McBain has been talking about this new type of partner for years, but he missed the mark on one prediction.

“One thing I got wrong as a futurist is that the 162k channel firms in the U.S. would move into this new space. For the last 18 months I’ve been predicting the channel would move into the opportunity, and it hasn’t.”

When he set his mind to trying to figure out why, he came to three conclusions:

  1. Marketing and sales has never been a strong suit with our current channel. Traditional partners are technicians, especially those that service the SMB market. In the past, the channel hasn’t needed to focus on marketing, but as we talked about earlier this week, the rise of the line of business (LOB) buyer means there are now 10 decision-makers for every prospect. Partners have to be able to scale 10x in order to keep up.
  2. The channel is aging, as we deep-dived into in the first installment of this series. There’s a certain lack of will to change among partners who’ve maybe been in the channel for decades and are edging toward retirement. While there still is (and always will be) a need for traditional infrastructure, all you have to do is look at the vanguards of the IT industry to see which way the wind is blowing. IBM, for instance, has had 22 quarters in a row of declining revenue. The distributors and partners who work in this area are reflecting that. There’s still room for success in the traditional networking and infrastructure business, but it’s not exactly the sexy place to be…unless you’re heading into retirement and in seven years will be sailing into the sunset on your yacht.
  3. The channel is an industry that for decades has been comprised of excellent generalists. Historically, a good channel partner is all things to all customers. But the buyer’s needs are changing, and in order to survive, partners need to specialize. Traditional partners can talk tech all day long, but they aren’t comfortable having the business outcomes conversation with LOB buyers. The five levels of hyperspecialization we covered in this series yesterday make it very difficult to learn the language necessary to make the sale.

So who are these new competitors that make up the shadow channel? Indulge me one more list:

  1. SaaS ecosystem consultants: McBain says these new partners have really won big in an era of cloud. We’ve winnowed down to about five big CRM providers like Salesforce and SAP. The rest of the approximately 300 SaaS competitors have moved up the stack to build on top of the CRM. Salesforce, for instance, has about 695 partners that drive billions of dollars in revenue. The demand for their product is so big that there’s a backlog of customers they just can’t service, and partners who specialize in customizing and integrating Salesforce with other SaaS applications are writing their own tickets.
  2. Industry-based professional services firms: Every company in every industry is now a tech company. Three years ago, McBain said about half of these professional services firms said they were doing tech services or had plans to. Today, that number has risen to over 80 percent. These partners have long specialized in specific verticals and subindustries, and they know their customers’ pain points intimately. Today, they’re taking over many of the services traditional partners have offered, such as integrations, implementations and business continuity.
  3. Independent software vendors (ISVs): These shops add value by taking generic sales platforms and customizing them for a subindustry, segment or geography.
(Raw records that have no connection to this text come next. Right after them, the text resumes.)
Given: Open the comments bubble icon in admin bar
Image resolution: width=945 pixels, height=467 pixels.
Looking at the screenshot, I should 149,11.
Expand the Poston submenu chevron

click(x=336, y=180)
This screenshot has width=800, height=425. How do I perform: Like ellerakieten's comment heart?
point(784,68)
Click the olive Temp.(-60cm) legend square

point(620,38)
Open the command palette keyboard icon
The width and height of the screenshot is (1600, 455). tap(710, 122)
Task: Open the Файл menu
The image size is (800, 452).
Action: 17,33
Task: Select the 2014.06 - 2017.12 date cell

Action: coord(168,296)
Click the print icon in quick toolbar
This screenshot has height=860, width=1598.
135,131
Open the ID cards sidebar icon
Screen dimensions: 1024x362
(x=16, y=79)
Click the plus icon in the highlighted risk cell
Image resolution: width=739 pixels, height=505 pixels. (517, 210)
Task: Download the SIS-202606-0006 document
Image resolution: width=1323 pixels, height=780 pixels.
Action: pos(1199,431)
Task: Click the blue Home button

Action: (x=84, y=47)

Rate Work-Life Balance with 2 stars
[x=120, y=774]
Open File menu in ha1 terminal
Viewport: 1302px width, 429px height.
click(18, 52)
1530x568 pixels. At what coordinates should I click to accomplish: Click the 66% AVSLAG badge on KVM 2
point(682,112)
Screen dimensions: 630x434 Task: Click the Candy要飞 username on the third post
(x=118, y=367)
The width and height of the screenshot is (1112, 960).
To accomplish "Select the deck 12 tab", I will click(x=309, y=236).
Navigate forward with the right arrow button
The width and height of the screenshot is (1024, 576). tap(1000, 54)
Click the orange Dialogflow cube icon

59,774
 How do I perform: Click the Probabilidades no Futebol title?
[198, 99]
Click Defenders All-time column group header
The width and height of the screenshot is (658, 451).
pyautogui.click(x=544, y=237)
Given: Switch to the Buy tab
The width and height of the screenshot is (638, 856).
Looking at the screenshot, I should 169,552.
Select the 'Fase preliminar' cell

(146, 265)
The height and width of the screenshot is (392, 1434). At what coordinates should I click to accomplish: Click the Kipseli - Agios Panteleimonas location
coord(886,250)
There are about 100k ISVs today working in the app exchange to build “last mile services” onto existing stacks like Salesforce—and raking in the bucks doing so.
  4. Born in the cloud firms: These shops provide back end integration, security, backup, disaster recovery and other critical services. They’re chasing the $4 in SaaS downstream revenue and don’t deal at all with resale and its small margins. But McBain says they’re suffering from not “having an adult in the room,” partners who know the tech stack and can advise on probable pitfalls in these firms’ go to market plans.
  5. Startups: There are about 5k startups every year that get VC funding. These young, energetic organizations are looking to disrupt traditional markets and provide a competitive advantage to business leaders looking for “an edge.” For startups, only the software revenue is worth anything. Going after that services revenue is just too complicated for them, and often in their eagerness to just get the software installed, they wind up providing the back end services for free.

If you’re looking to make a graceful exit from the channel in the next few years, odds are you don’t need to be too worried about the emerging shadow channel. But partners that want to build a successful practice in the channel of tomorrow would do well to look to these new types of partners and take a page from their books.